In my area people always say they don't like cabs and they often have to wait super long or they refuse the ride completely. Clearly a 1.5 surge for a 5 minute pickup isn't enough for some people.


----------



## mizzrock (Jan 3, 2015)

Honkadonk said:


> They really need to rethink this system. Surge is a cool idea on paper (as a driver) but it's not working when customers won't opt to take a ride that would still be cheaper, in a nicer car, and a faster pickup than a cab... Because it's like $4 more.
> 
> In my area people always say they don't like cabs and they often have to wait super long or they refuse the ride completely. Clearly a 1.5 surge for a 5 minute pickup isn't enough for some people.


It's definitely contradictory. But the lower rates DO attract more cheap pax and the pax willing to pay surge are becoming a minority. Plus pax talk to each other about strategies to avoid surge. Like walking a few blocks. It's not sustainable and Uber should do what Lyft is doing with surge, make it mandatory.

Lately Lyft has been rigging prime time to increase driver earnings. It's only 25% (.25x) but it turns a $5 into $7 or $8 and pax don't notice or care.

Now Lyft should try 50% (.50x) surge and see if requests are still sent. Uber should do the same. Rig the surge, make it what they want, they own the app.


----------



## Honkadonk (Jul 20, 2015)

mizzrock said:


> It's definitely contradictory. But the lower rates DO attract more cheap pax and the pax willing to pay surge are becoming a minority. Plus pax talk to each other about strategies to avoid surge. Like walking a few blocks. It's not sustainable and Uber should do what Lyft is doing with surge, make it mandatory.
> 
> Lately Lyft has been rigging prime time to increase driver earnings. It's only 25% (.25x) but it turns a $5 into $7 or $8 and pax don't notice or care.
> 
> Now Lyft should try 50% (.50x) surge and see if requests are still sent. Uber should do the same. Rig the surge, make it what they want, they own the app.

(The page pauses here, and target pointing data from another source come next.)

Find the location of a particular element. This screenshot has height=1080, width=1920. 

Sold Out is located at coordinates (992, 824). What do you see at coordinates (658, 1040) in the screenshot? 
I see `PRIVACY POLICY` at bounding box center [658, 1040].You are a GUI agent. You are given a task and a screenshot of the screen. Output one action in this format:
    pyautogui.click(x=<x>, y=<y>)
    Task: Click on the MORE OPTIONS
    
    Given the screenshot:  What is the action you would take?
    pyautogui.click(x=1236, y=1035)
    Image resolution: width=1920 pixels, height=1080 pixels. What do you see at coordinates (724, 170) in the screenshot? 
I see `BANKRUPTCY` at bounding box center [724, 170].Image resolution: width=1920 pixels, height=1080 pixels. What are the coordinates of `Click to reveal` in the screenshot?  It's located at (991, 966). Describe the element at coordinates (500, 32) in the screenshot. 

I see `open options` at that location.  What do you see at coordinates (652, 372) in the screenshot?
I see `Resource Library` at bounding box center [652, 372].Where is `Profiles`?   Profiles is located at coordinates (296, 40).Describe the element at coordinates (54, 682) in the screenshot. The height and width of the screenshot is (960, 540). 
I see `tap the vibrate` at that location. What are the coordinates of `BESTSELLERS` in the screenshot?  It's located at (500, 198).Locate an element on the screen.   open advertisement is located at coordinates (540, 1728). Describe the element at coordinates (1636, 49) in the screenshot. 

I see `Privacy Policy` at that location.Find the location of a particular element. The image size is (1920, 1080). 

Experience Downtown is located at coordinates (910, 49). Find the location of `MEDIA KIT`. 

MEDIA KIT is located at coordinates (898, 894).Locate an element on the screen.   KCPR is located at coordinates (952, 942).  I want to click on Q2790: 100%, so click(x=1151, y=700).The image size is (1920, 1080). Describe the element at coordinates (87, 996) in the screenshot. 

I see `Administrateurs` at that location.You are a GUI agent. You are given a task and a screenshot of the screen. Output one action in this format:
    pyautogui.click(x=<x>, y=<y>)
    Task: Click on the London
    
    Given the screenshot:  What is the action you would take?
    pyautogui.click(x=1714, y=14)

So is Lyft more worth it right now?


----------



## mizzrock (Jan 3, 2015)

Honkadonk said:


> So is Lyft more worth it right now?


Not sure. Ubers busier and more widely known I can see. I've been with lyft since August 2014, just started uber last week. Uber is easier to find a ride, surge or not. Lyft is less known. Will be able to say after this week of working uber only.


----------



## Honkadonk (Jul 20, 2015)

mizzrock said:


> Not sure. Ubers busier and more widely known I can see. I've been with lyft since August 2014, just started uber last week. Uber is easier to find a ride, surge or not. Lyft is less known. Will be able to say after this week of working uber only.


Well it depends on the location too, obviously. I'm sure San Fran market is totally different from my own on both platforms.


----------